Text and item location entries
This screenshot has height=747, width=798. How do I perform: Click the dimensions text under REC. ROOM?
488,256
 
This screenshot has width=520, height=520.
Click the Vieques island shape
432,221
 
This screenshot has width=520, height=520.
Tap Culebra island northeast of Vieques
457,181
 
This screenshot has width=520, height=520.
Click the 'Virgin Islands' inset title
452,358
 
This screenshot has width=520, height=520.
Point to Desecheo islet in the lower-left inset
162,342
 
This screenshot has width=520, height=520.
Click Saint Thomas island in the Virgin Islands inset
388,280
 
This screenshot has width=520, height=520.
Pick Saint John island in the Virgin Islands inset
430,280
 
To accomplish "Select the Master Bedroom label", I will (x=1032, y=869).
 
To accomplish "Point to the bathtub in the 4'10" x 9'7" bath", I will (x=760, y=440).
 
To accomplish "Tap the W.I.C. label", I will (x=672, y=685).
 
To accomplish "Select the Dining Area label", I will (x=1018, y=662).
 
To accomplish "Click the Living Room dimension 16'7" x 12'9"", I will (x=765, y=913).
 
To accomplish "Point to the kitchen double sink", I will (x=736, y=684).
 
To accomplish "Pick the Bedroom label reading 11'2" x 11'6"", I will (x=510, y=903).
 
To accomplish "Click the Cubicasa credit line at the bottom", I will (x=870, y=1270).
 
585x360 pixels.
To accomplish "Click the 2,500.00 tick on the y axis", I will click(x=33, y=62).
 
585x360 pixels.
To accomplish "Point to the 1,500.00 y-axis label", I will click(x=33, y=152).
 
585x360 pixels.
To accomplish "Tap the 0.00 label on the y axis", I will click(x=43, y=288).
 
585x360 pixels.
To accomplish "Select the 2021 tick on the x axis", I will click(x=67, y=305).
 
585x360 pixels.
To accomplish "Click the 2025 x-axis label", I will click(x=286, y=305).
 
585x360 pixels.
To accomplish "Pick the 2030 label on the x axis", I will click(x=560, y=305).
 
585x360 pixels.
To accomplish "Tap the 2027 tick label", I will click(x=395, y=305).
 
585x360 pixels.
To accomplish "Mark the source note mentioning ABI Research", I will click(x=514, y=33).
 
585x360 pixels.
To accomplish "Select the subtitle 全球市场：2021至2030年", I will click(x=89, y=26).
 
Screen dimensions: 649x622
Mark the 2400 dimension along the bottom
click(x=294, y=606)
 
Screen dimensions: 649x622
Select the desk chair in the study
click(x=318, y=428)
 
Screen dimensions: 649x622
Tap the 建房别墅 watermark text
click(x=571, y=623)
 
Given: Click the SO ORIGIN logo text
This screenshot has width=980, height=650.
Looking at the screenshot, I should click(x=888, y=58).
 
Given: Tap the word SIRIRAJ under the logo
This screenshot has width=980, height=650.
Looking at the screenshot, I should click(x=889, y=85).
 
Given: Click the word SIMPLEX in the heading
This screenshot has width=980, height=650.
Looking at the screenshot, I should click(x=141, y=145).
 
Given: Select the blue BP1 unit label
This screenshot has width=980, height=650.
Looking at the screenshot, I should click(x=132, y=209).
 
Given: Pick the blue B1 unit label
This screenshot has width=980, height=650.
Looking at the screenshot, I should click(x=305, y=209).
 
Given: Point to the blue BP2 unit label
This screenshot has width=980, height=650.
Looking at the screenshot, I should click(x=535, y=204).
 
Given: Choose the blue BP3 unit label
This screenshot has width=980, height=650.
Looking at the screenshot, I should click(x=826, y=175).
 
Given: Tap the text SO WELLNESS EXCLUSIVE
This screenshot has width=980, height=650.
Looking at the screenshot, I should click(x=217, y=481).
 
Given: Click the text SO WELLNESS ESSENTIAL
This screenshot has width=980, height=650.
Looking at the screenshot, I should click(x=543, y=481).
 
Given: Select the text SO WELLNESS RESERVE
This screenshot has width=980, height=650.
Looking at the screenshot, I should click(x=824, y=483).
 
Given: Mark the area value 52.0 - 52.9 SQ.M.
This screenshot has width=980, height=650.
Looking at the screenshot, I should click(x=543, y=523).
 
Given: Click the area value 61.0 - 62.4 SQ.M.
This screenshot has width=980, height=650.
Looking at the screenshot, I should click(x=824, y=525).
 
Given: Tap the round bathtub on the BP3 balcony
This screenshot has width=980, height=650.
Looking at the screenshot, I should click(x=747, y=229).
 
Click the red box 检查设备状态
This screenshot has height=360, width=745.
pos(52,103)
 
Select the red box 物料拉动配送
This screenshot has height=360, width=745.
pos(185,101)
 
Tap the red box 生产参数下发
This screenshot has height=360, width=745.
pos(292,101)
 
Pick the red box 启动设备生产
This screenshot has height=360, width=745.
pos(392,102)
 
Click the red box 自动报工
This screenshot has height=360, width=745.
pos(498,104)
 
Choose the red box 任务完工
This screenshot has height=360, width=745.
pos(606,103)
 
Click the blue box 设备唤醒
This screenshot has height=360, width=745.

Exercise brief: Lay out the data above as a numbered list, omitting the blank lines.

Problem solution:
1. This screenshot has height=747, width=798. How do I perform: Click the dimensions text under REC. ROOM?
2. 488,256
3. This screenshot has width=520, height=520.
4. Click the Vieques island shape
5. 432,221
6. This screenshot has width=520, height=520.
7. Tap Culebra island northeast of Vieques
8. 457,181
9. This screenshot has width=520, height=520.
10. Click the 'Virgin Islands' inset title
11. 452,358
12. This screenshot has width=520, height=520.
13. Point to Desecheo islet in the lower-left inset
14. 162,342
15. This screenshot has width=520, height=520.
16. Click Saint Thomas island in the Virgin Islands inset
17. 388,280
18. This screenshot has width=520, height=520.
19. Pick Saint John island in the Virgin Islands inset
20. 430,280
21. To accomplish "Select the Master Bedroom label", I will (x=1032, y=869).
22. To accomplish "Point to the bathtub in the 4'10" x 9'7" bath", I will (x=760, y=440).
23. To accomplish "Tap the W.I.C. label", I will (x=672, y=685).
24. To accomplish "Select the Dining Area label", I will (x=1018, y=662).
25. To accomplish "Click the Living Room dimension 16'7" x 12'9"", I will (x=765, y=913).
26. To accomplish "Point to the kitchen double sink", I will (x=736, y=684).
27. To accomplish "Pick the Bedroom label reading 11'2" x 11'6"", I will (x=510, y=903).
28. To accomplish "Click the Cubicasa credit line at the bottom", I will (x=870, y=1270).
29. 585x360 pixels.
30. To accomplish "Click the 2,500.00 tick on the y axis", I will click(x=33, y=62).
31. 585x360 pixels.
32. To accomplish "Point to the 1,500.00 y-axis label", I will click(x=33, y=152).
33. 585x360 pixels.
34. To accomplish "Tap the 0.00 label on the y axis", I will click(x=43, y=288).
35. 585x360 pixels.
36. To accomplish "Select the 2021 tick on the x axis", I will click(x=67, y=305).
37. 585x360 pixels.
38. To accomplish "Click the 2025 x-axis label", I will click(x=286, y=305).
39. 585x360 pixels.
40. To accomplish "Pick the 2030 label on the x axis", I will click(x=560, y=305).
41. 585x360 pixels.
42. To accomplish "Tap the 2027 tick label", I will click(x=395, y=305).
43. 585x360 pixels.
44. To accomplish "Mark the source note mentioning ABI Research", I will click(x=514, y=33).
45. 585x360 pixels.
46. To accomplish "Select the subtitle 全球市场：2021至2030年", I will click(x=89, y=26).
47. Screen dimensions: 649x622
48. Mark the 2400 dimension along the bottom
49. click(x=294, y=606)
50. Screen dimensions: 649x622
51. Select the desk chair in the study
52. click(x=318, y=428)
53. Screen dimensions: 649x622
54. Tap the 建房别墅 watermark text
55. click(x=571, y=623)
56. Given: Click the SO ORIGIN logo text
57. This screenshot has width=980, height=650.
58. Looking at the screenshot, I should click(x=888, y=58).
59. Given: Tap the word SIRIRAJ under the logo
60. This screenshot has width=980, height=650.
61. Looking at the screenshot, I should click(x=889, y=85).
62. Given: Click the word SIMPLEX in the heading
63. This screenshot has width=980, height=650.
64. Looking at the screenshot, I should click(x=141, y=145).
65. Given: Select the blue BP1 unit label
66. This screenshot has width=980, height=650.
67. Looking at the screenshot, I should click(x=132, y=209).
68. Given: Pick the blue B1 unit label
69. This screenshot has width=980, height=650.
70. Looking at the screenshot, I should click(x=305, y=209).
71. Given: Point to the blue BP2 unit label
72. This screenshot has width=980, height=650.
73. Looking at the screenshot, I should click(x=535, y=204).
74. Given: Choose the blue BP3 unit label
75. This screenshot has width=980, height=650.
76. Looking at the screenshot, I should click(x=826, y=175).
77. Given: Tap the text SO WELLNESS EXCLUSIVE
78. This screenshot has width=980, height=650.
79. Looking at the screenshot, I should click(x=217, y=481).
80. Given: Click the text SO WELLNESS ESSENTIAL
81. This screenshot has width=980, height=650.
82. Looking at the screenshot, I should click(x=543, y=481).
83. Given: Select the text SO WELLNESS RESERVE
84. This screenshot has width=980, height=650.
85. Looking at the screenshot, I should click(x=824, y=483).
86. Given: Mark the area value 52.0 - 52.9 SQ.M.
87. This screenshot has width=980, height=650.
88. Looking at the screenshot, I should click(x=543, y=523).
89. Given: Click the area value 61.0 - 62.4 SQ.M.
90. This screenshot has width=980, height=650.
91. Looking at the screenshot, I should click(x=824, y=525).
92. Given: Tap the round bathtub on the BP3 balcony
93. This screenshot has width=980, height=650.
94. Looking at the screenshot, I should click(x=747, y=229).
95. Click the red box 检查设备状态
96. This screenshot has height=360, width=745.
97. pos(52,103)
98. Select the red box 物料拉动配送
99. This screenshot has height=360, width=745.
100. pos(185,101)
101. Tap the red box 生产参数下发
102. This screenshot has height=360, width=745.
103. pos(292,101)
104. Pick the red box 启动设备生产
105. This screenshot has height=360, width=745.
106. pos(392,102)
107. Click the red box 自动报工
108. This screenshot has height=360, width=745.
109. pos(498,104)
110. Choose the red box 任务完工
111. This screenshot has height=360, width=745.
112. pos(606,103)
113. Click the blue box 设备唤醒
114. This screenshot has height=360, width=745.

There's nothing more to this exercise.